(Information shown begins)

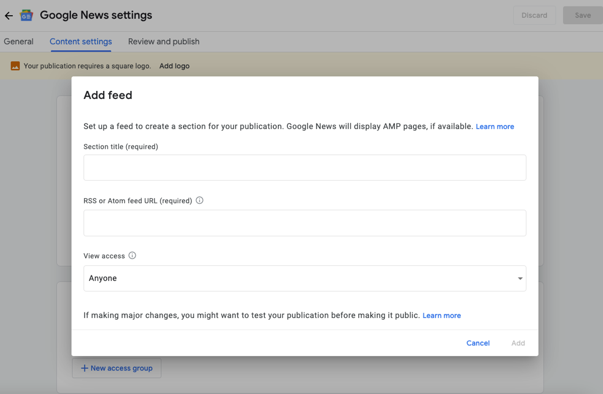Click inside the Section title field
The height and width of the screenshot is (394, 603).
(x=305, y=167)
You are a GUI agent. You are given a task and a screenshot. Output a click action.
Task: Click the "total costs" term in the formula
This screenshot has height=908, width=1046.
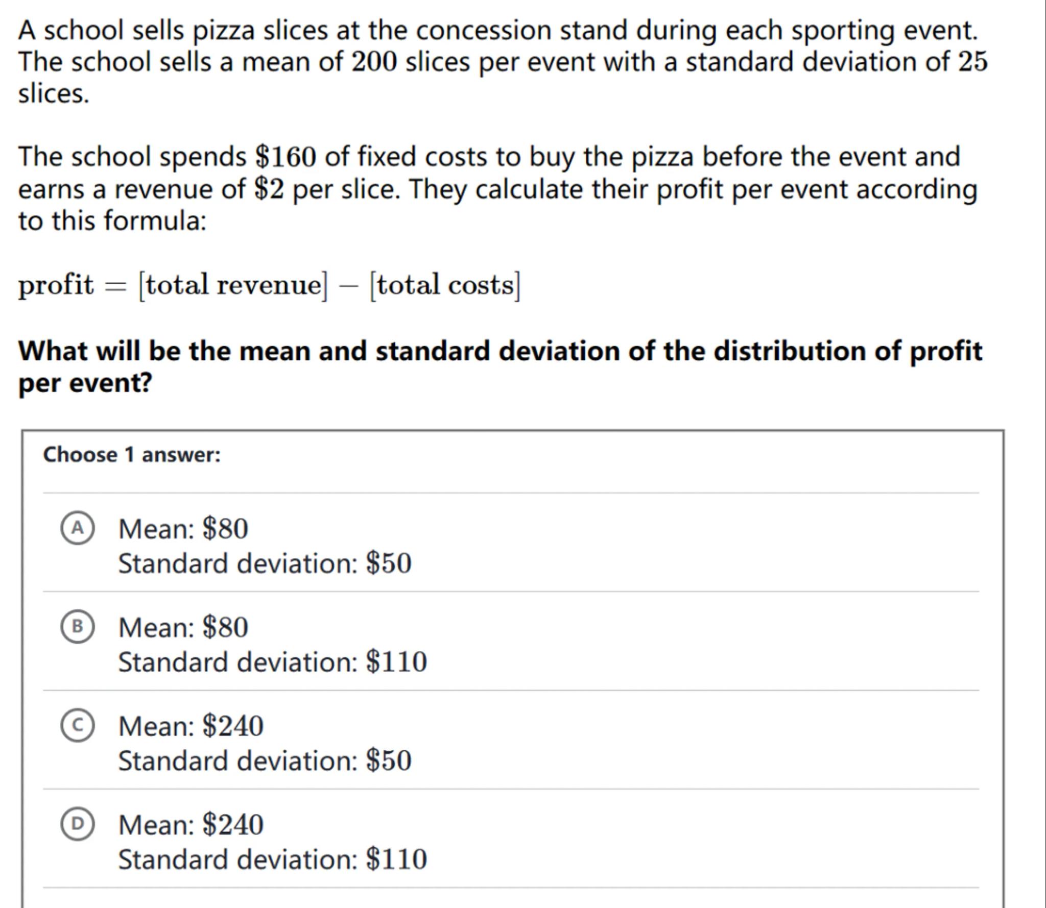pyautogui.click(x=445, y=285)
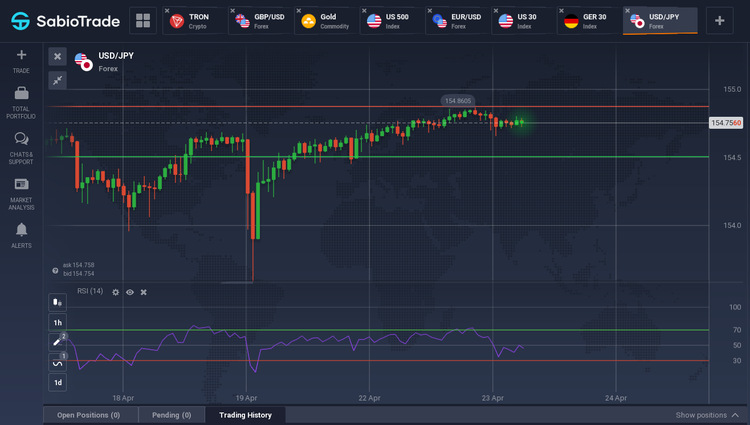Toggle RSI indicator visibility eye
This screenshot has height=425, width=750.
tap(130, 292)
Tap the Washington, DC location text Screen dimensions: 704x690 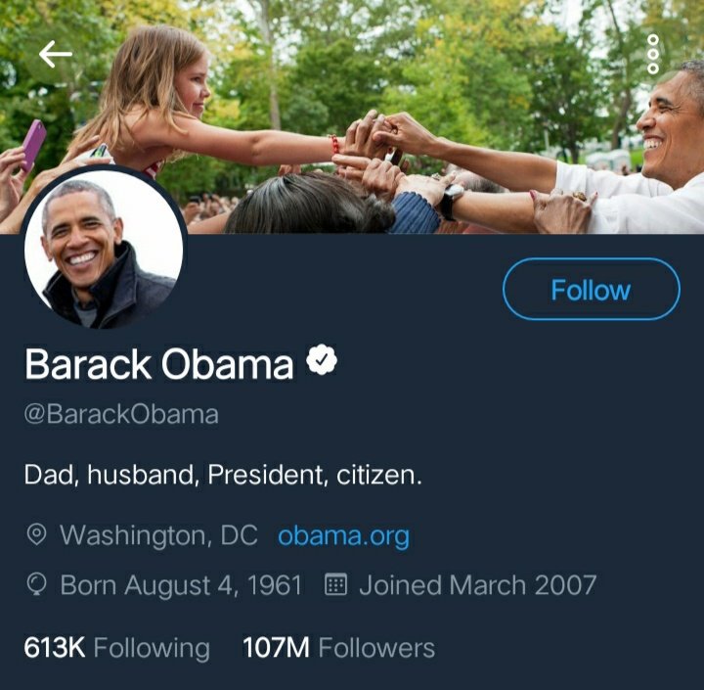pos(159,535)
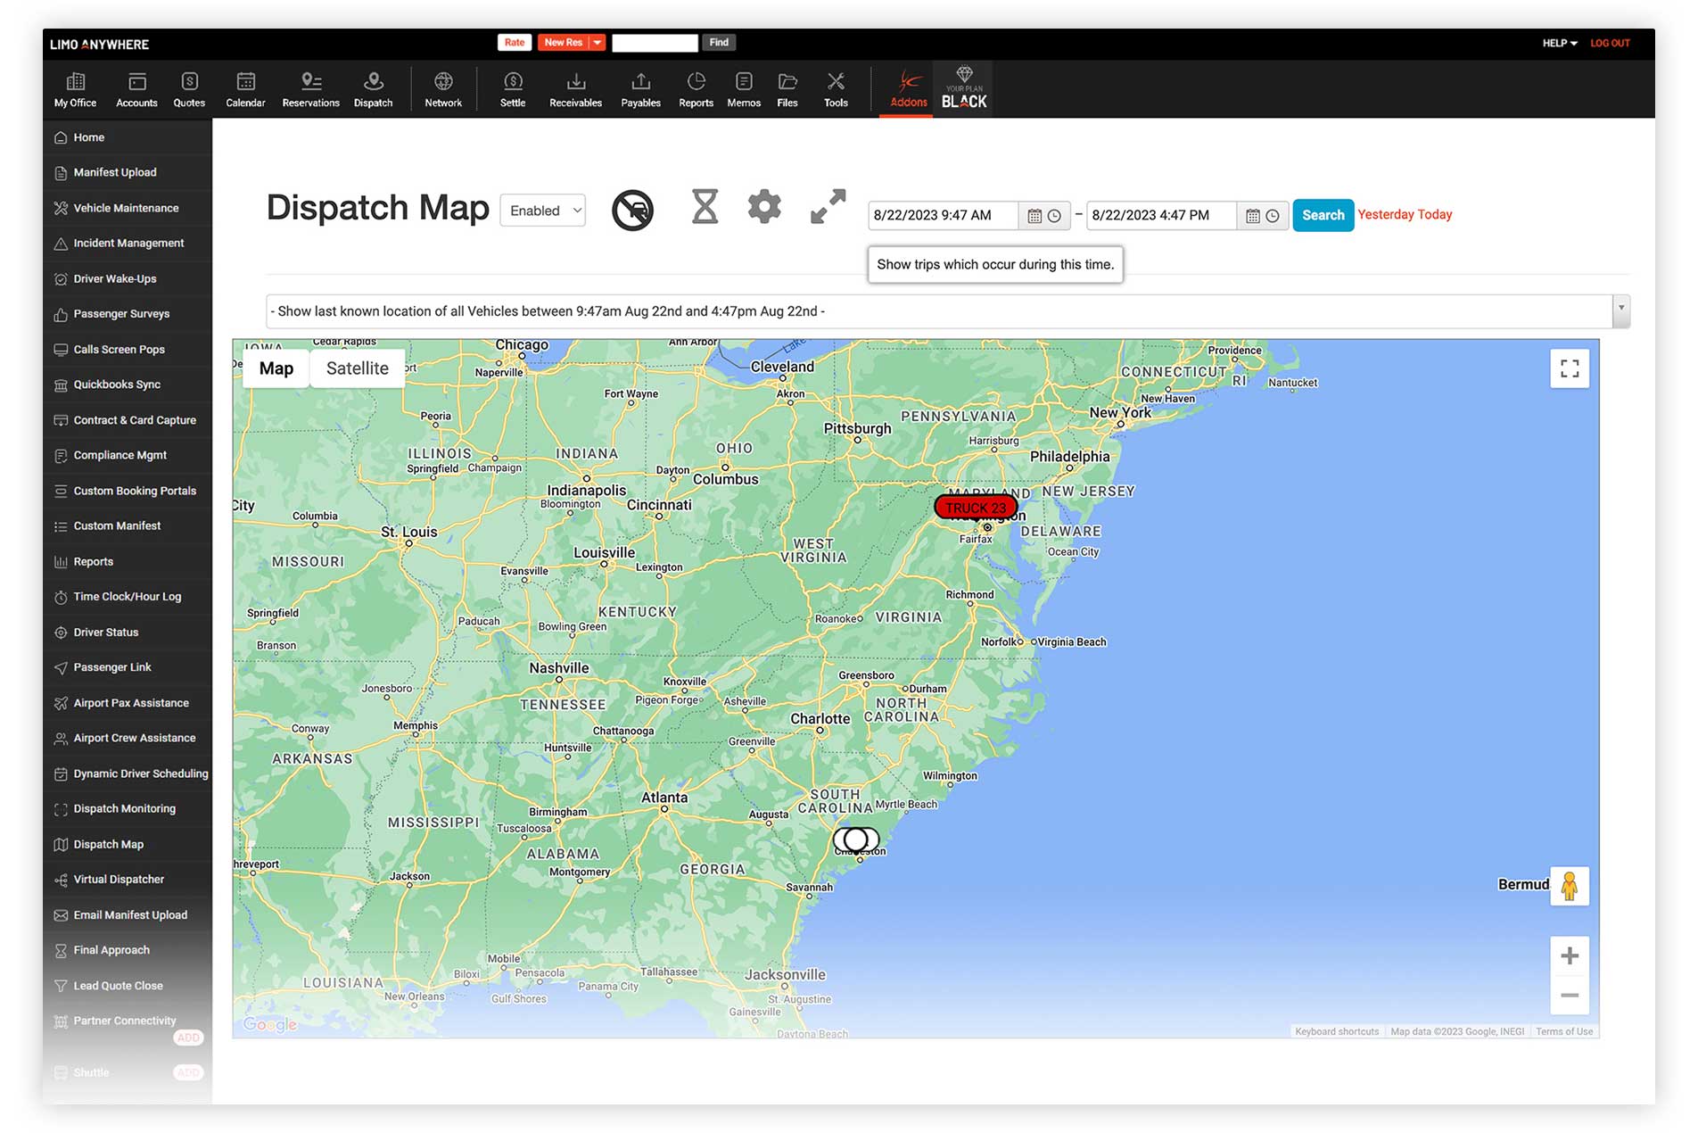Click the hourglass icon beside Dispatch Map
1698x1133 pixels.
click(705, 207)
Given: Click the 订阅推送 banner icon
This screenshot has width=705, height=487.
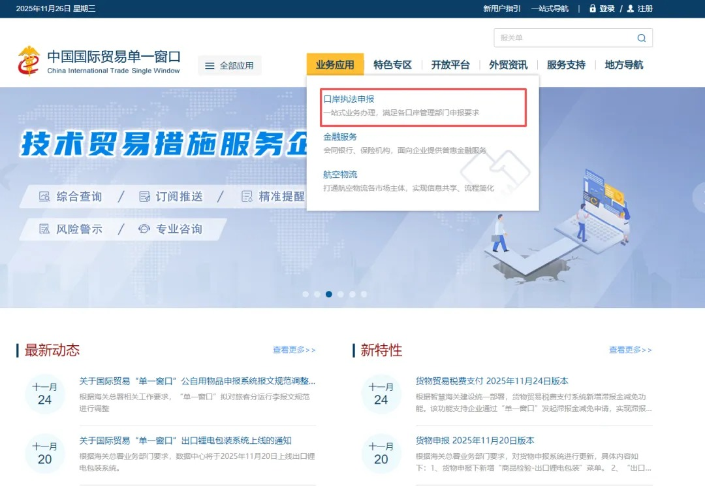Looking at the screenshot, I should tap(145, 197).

(Information shown ends)

Activity: Copy out, exactly and without pictures, each line from the one containing "Given: Click the 订阅推送 banner icon" through the final line of the entries, both ends included.

Answer space:
Given: Click the 订阅推送 banner icon
This screenshot has width=705, height=487.
Looking at the screenshot, I should tap(145, 197).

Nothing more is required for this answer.